The UK’s new car sector has recorded its worst start to a year since 1970; a direct result of the lockdown, despite the advent of click and collect services.

Combined, BEVs and plug-in hybrid vehicles (PHEVs) accounted for 13.7% of registrations in January 2021; compared to 12% for diesel

Just 90,249 new cars were registered in January – down 39.5% or 59,030 registrations on the same month in 2020, and reinforcing that showrooms need to open as soon as it’s safe to do so.

Demand was down for both private buyers (38.5%) and large fleets (39.7%); just 51,002 registrations were recorded for the latter compared to 84,364 in January last year, according to the figures from the Society of Motor Manufacturers and Traders (SMMT).

Registrations to the Business category for sub-25 fleets fell even sharper and were down 56.0%.

With lockdown restrictions in place until March – the most important month of the year for the sector – the SMMT noted that the industry will face a challenging year. It’s already downgraded its 2021 forecast to below 1.9 million new car registrations from its previous prediction of more than two million units. This would be up 15.7% on 2020 but still very subdued in historical terms; in 2019, the 10-year average total stood at 2.3 million.
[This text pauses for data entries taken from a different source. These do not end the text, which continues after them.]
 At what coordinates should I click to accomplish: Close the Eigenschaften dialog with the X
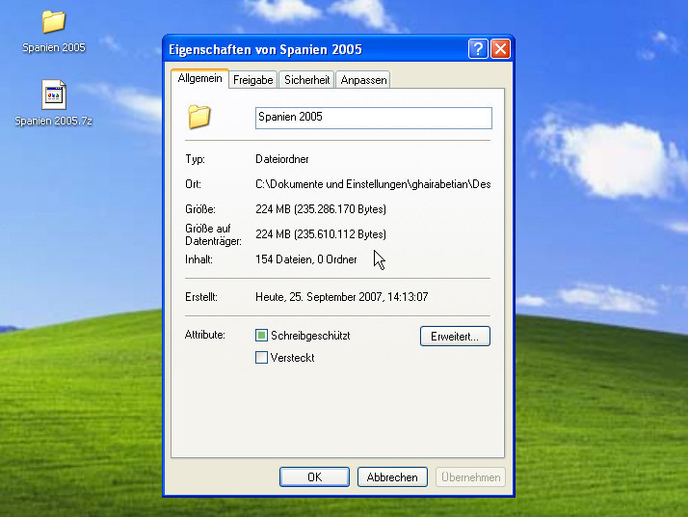(500, 49)

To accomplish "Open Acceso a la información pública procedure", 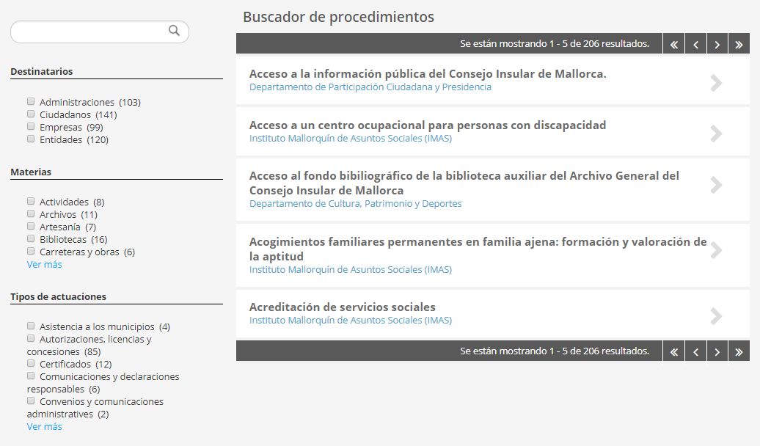I will (x=427, y=74).
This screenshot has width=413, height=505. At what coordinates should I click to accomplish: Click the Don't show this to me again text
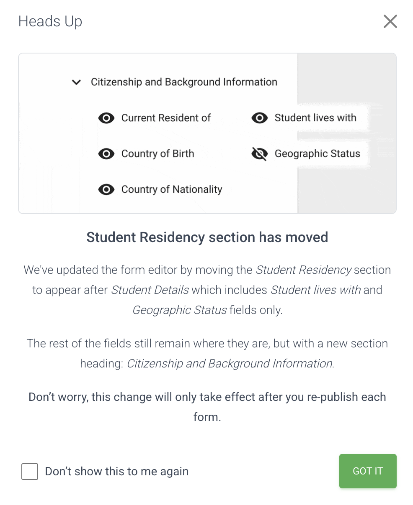coord(117,472)
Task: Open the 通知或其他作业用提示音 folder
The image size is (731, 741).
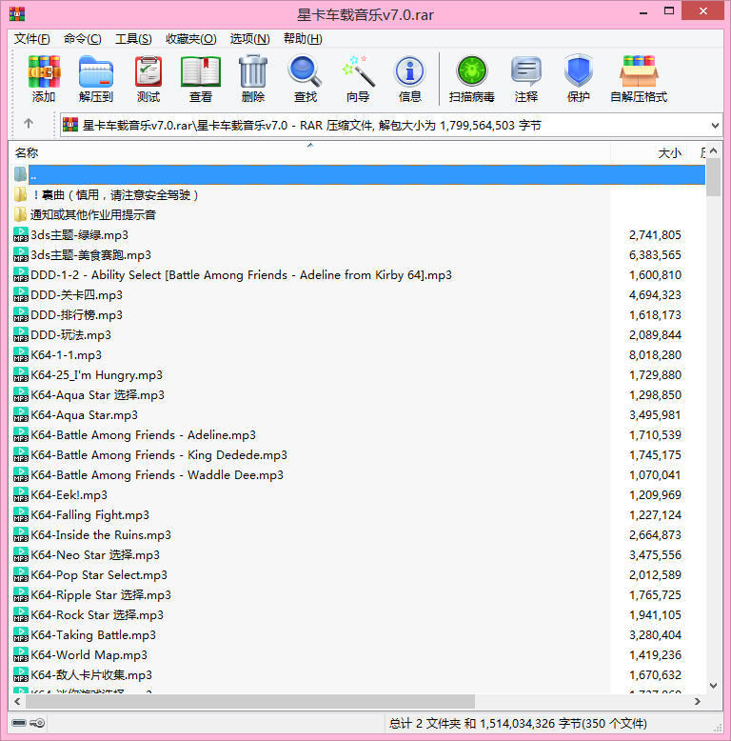Action: [93, 214]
There were some positive notes though. Uptake of battery electric vehicles (BEV) grew by 54.4% to 6,260 units – equating to 2,206 extra registrations. Plug-in hybrids (PHEVs) were up 28.0% to 6,124 units – almost exactly the same total as BEVs. Combined, BEVs and plug-in hybrid vehicles (PHEVs) accounted for 13.7% of registrations; compared to 12% for diesel.

The rise in BEVs and PHEVs means these powertrain types are now predicted to grow their combined market share to more than one in seven, from just over one in 10 new cars in 2020.

In contrast, petrol and diesel cars registrations both saw huge falls; down by 62.1% and 50.6% respectively. Hybrids also declined; down 23.9% to 6,826 units.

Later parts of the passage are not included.